While we acknowledge that professional golfers are getting younger, it’s also important to recognise that the majority of us aren’t destined to be champions and that this does not diminish our enjoyment of the game, a passion for which can develop at any age.
But it’s clear that the future survival and success of the sport depends upon that passion starting early.
We have a talented and energetic number of junior members, some of whom have developed into extremely able players.
Two are now playing in the junior county team and one in the England squad.
And, while we run a very active competition schedule in the summer holidays, we are increasingly eager to attract more young blood to the sport, nurture their talents and invest in their future, in addition to dispelling the myth that golf is an elitist activity.
Encouraging youngsters of all ages and from all walks of life to ‘have a go’ is the drive for the season and in line with this, we are launching a number of new and interesting initiatives to inspire enthusiasm from younger players, such as forging links with local schools and running workshops for beginners as a positive way forward.
Members at the club give their time for juniors, freely. A number of qualified coaches are on hand to organise, mentor and develop both those who show great talent and those who are keen to learn from scratch, and we have very recently appointed a junior chairman who will be leading the ‘have a go’ scheme.
An annual scholarship fund for those with an active handicap and a development programme for novices has also been put in place and via the generosity of others, juniors can turn up at the course and ‘borrow’ a donated set of clubs at no cost to themselves.
Passing on our skills and the spirit of the game to the next generation is vital and a view shared by all of our members.
While we do not make the promise of finding the next ‘Tiger Woods’, we are clear in our objectives that every child of any age and background should be presented with an opportunity to experience the sport and most importantly, have some fun!
Golf aside, there are the obvious multiple benefits in encouraging youngsters to get involved in all manner of sporting activity. Helping young people to find a sport, love it and enjoy it for life is not just about physical development.

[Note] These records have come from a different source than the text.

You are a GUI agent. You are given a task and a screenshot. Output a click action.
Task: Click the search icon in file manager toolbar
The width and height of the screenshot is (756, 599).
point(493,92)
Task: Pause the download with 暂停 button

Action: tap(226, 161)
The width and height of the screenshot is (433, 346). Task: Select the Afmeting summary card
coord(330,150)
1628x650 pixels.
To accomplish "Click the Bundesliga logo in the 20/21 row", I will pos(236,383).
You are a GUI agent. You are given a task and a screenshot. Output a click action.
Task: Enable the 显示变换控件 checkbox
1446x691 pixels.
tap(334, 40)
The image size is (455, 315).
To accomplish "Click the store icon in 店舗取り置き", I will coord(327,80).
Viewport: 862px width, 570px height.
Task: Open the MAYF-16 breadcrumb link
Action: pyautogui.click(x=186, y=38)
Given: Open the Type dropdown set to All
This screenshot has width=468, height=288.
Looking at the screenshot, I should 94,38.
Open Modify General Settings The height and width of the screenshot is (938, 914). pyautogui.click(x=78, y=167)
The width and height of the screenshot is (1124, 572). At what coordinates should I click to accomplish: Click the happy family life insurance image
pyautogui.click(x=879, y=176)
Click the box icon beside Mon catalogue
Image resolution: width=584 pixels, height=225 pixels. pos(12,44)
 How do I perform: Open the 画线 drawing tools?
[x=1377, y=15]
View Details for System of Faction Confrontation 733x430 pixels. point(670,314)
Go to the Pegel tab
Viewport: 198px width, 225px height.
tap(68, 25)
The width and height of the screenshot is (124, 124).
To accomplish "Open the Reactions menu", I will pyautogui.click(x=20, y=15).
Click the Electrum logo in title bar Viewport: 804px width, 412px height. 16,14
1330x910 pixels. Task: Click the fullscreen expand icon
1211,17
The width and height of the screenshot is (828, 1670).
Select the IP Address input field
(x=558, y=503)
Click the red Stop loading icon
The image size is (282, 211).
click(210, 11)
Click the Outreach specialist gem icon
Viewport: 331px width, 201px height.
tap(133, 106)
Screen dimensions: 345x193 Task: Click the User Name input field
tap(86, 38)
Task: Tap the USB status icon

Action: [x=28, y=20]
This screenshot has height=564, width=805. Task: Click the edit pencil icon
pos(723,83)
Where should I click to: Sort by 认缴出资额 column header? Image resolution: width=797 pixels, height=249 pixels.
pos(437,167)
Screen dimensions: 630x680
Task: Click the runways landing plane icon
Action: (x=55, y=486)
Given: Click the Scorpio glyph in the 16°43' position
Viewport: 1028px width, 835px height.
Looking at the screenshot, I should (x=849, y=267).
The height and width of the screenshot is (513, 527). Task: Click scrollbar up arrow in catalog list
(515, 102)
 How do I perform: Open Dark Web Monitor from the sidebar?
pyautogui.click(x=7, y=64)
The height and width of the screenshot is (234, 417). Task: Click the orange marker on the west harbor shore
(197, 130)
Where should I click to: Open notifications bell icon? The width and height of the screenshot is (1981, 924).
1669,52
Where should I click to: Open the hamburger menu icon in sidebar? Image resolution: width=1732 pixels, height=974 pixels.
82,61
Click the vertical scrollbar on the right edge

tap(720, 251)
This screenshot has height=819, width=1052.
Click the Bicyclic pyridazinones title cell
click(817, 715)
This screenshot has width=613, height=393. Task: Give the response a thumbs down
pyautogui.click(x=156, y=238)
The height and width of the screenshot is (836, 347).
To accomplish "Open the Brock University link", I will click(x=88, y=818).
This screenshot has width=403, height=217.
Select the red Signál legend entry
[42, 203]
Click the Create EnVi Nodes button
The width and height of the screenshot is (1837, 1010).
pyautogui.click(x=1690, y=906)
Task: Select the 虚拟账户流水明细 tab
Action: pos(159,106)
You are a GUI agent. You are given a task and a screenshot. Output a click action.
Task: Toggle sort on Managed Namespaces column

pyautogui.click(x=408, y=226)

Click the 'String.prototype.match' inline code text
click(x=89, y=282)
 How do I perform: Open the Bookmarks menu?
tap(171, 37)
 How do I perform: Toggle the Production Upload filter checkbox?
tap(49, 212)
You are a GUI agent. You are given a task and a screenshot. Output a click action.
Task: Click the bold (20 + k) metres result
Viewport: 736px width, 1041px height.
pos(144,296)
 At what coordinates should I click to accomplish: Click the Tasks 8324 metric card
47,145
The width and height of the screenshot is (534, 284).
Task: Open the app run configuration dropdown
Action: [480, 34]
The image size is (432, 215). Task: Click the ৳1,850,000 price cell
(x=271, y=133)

Through participation in sport, youngsters learn the importance of key values such as teamwork, communication and fair play.
Experiencing the great outdoors and becoming fit and healthy are essential for everybody and it shouldn’t feel like a hardship, particularly in the Lake District.
We do after all, live in one of the most beautiful environments in the world with, of course, some of the most magnificent views, best seen, I feel, from the 8th tee.